Swap "width" for "horizontal size" everywhere it appears in the lines below, and reproduce all the lines with everything else unchanged. Leave the pictures out of your answer.
------------------------------------------------
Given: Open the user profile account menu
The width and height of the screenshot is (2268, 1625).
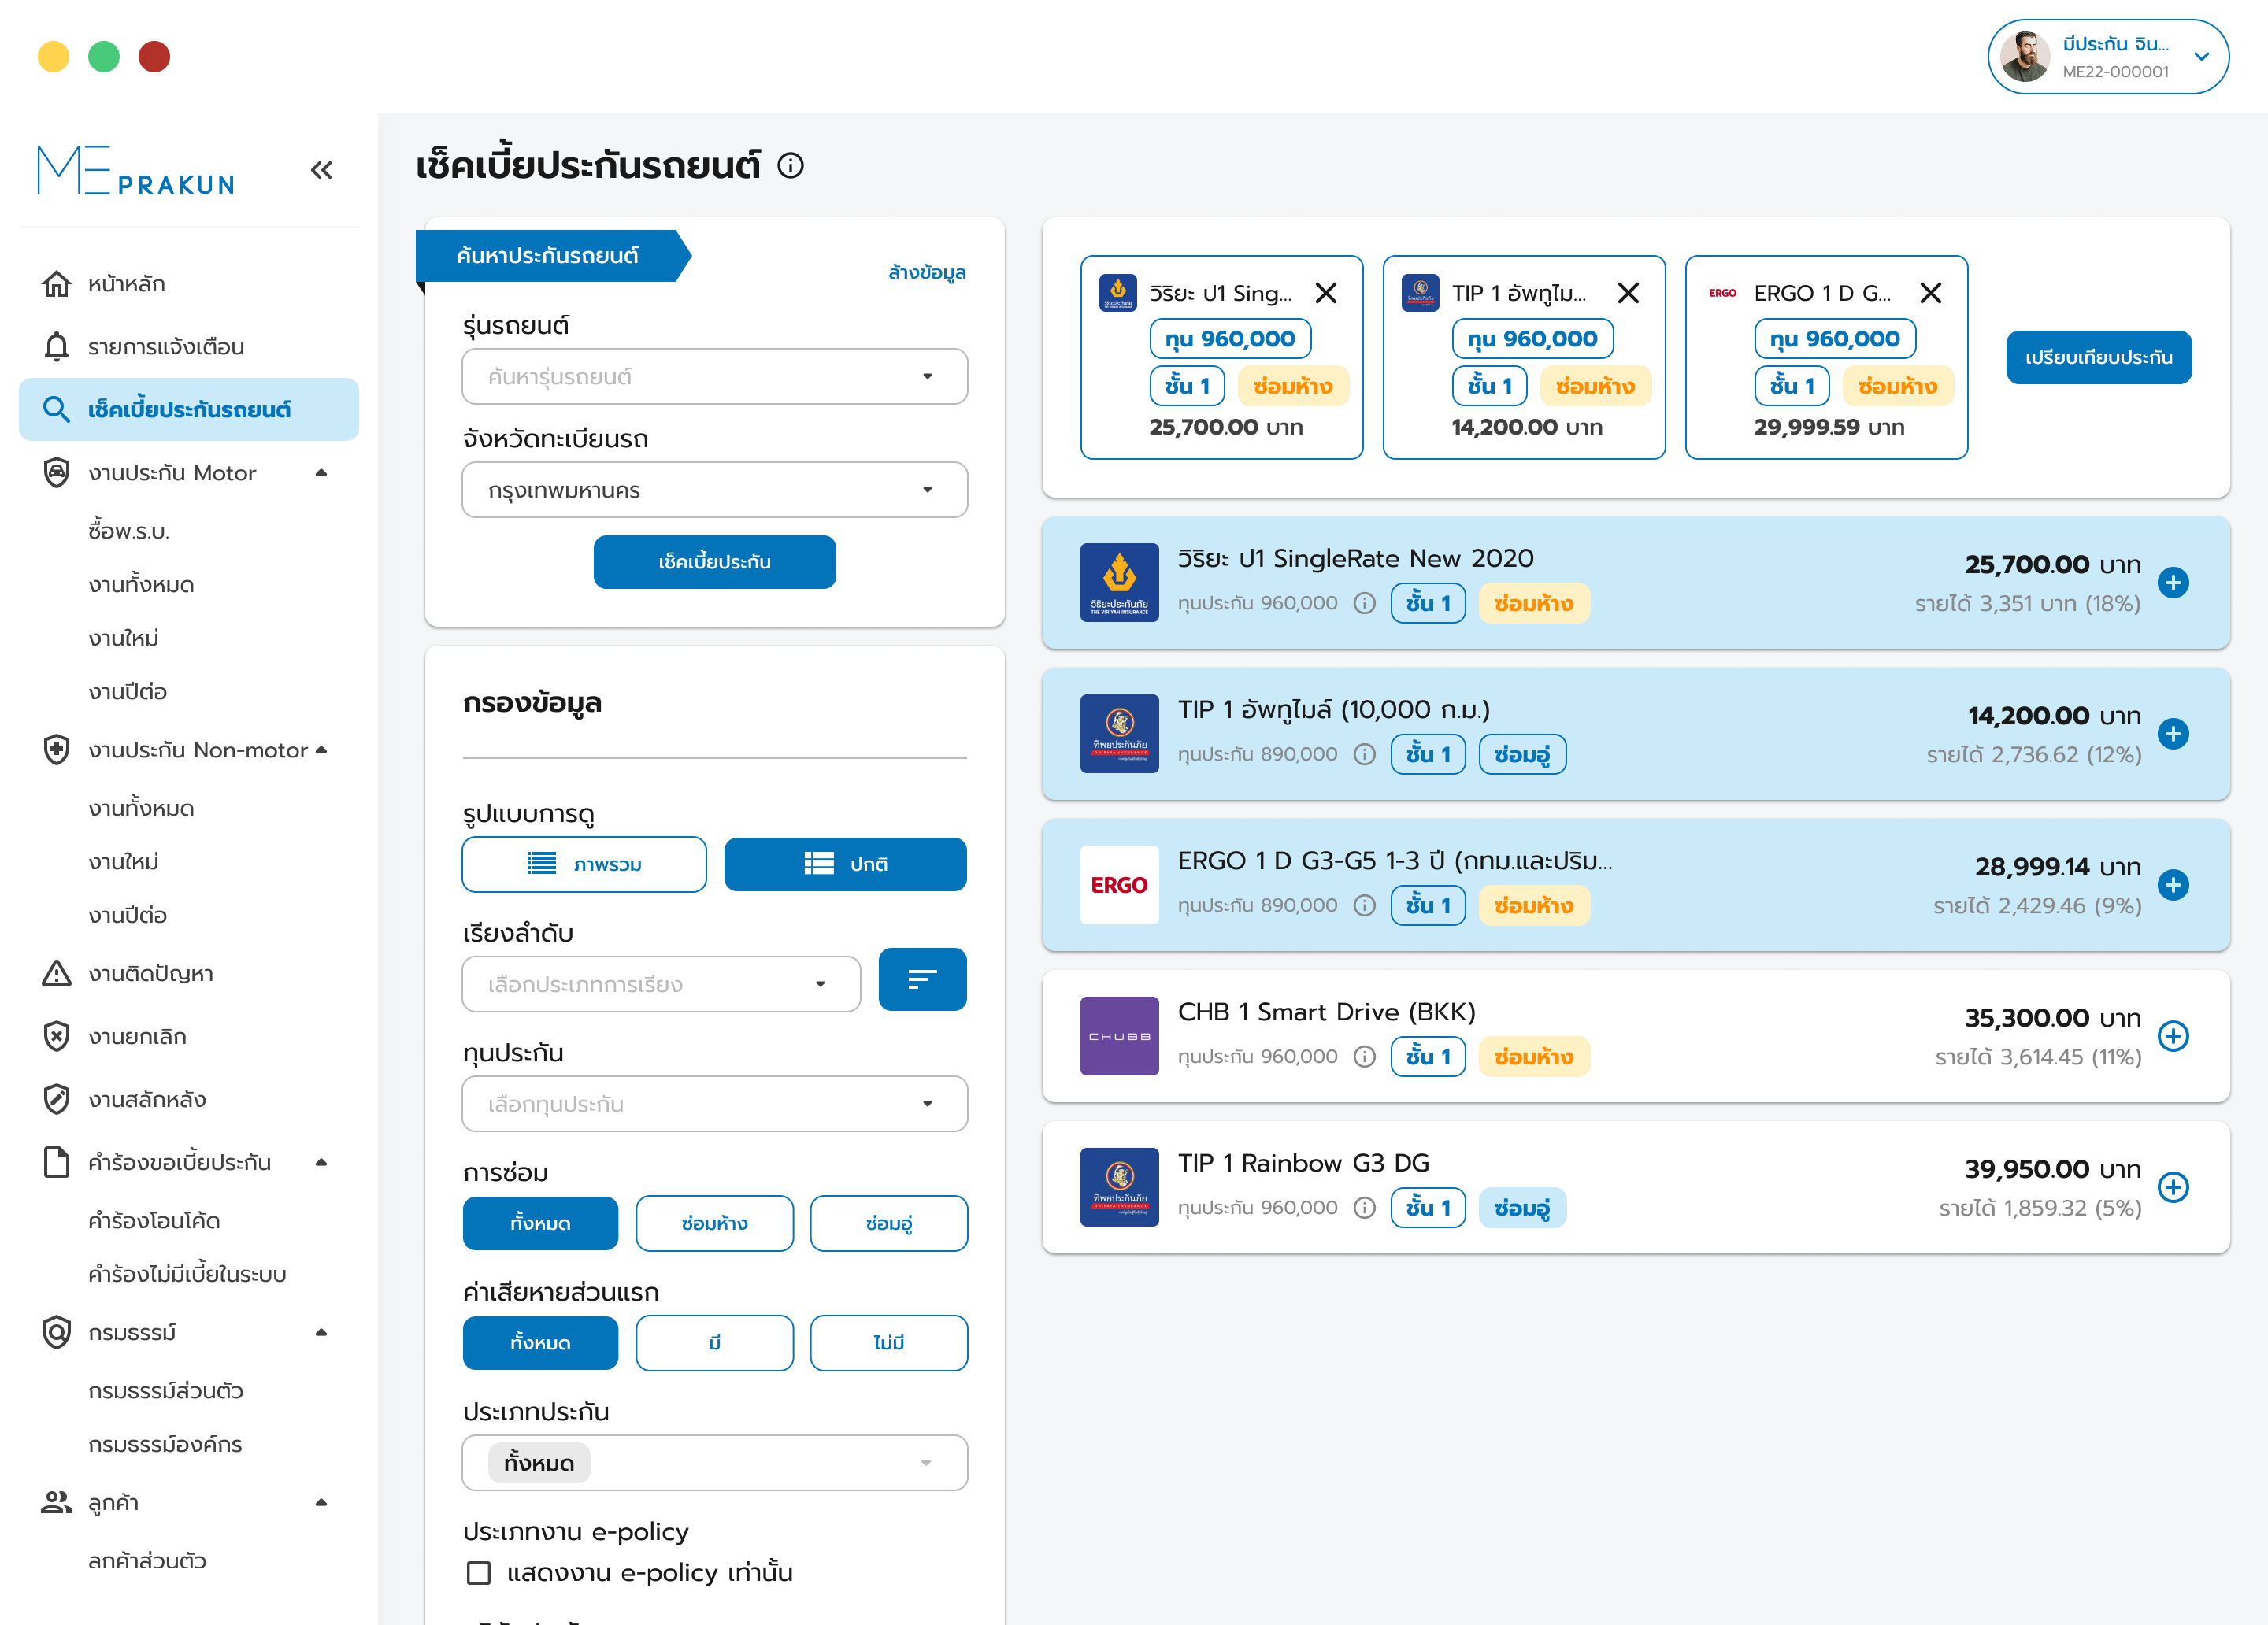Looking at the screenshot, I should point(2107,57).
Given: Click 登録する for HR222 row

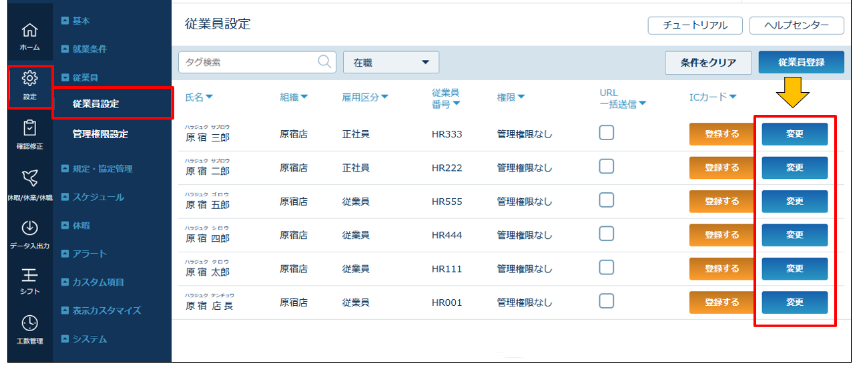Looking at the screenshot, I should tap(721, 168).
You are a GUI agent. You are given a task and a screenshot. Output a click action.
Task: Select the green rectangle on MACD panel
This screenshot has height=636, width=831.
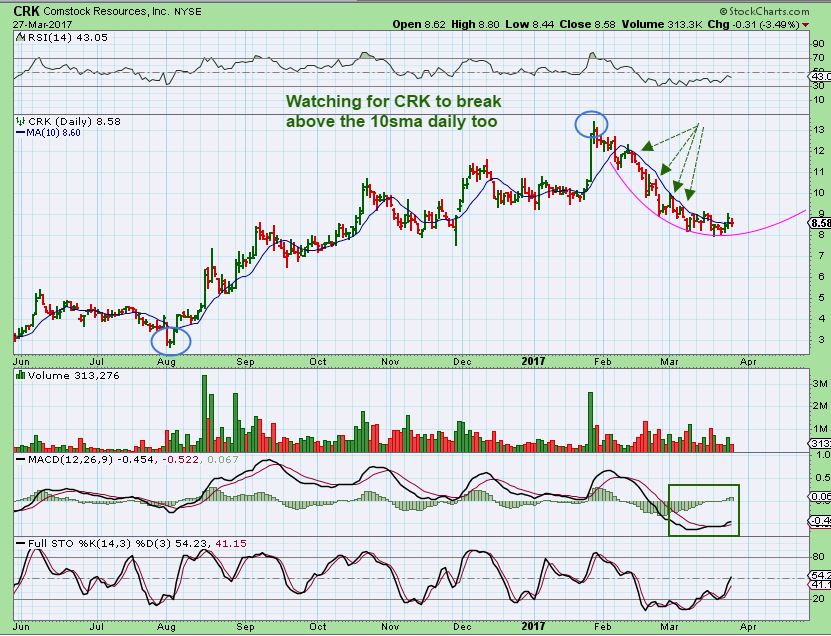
------------------------------------------------
Solution for this task =
Given: Open the user profile account menu
The horizontal size and height of the screenshot is (2268, 1625).
Looking at the screenshot, I should point(2107,57).
Given: Click 登録する for HR222 row

Looking at the screenshot, I should tap(721, 168).
You are a GUI agent. You are given a task and a screenshot. Output a click action.
Task: Select the green rectangle on MACD panel
This screenshot has height=636, horizontal size=831.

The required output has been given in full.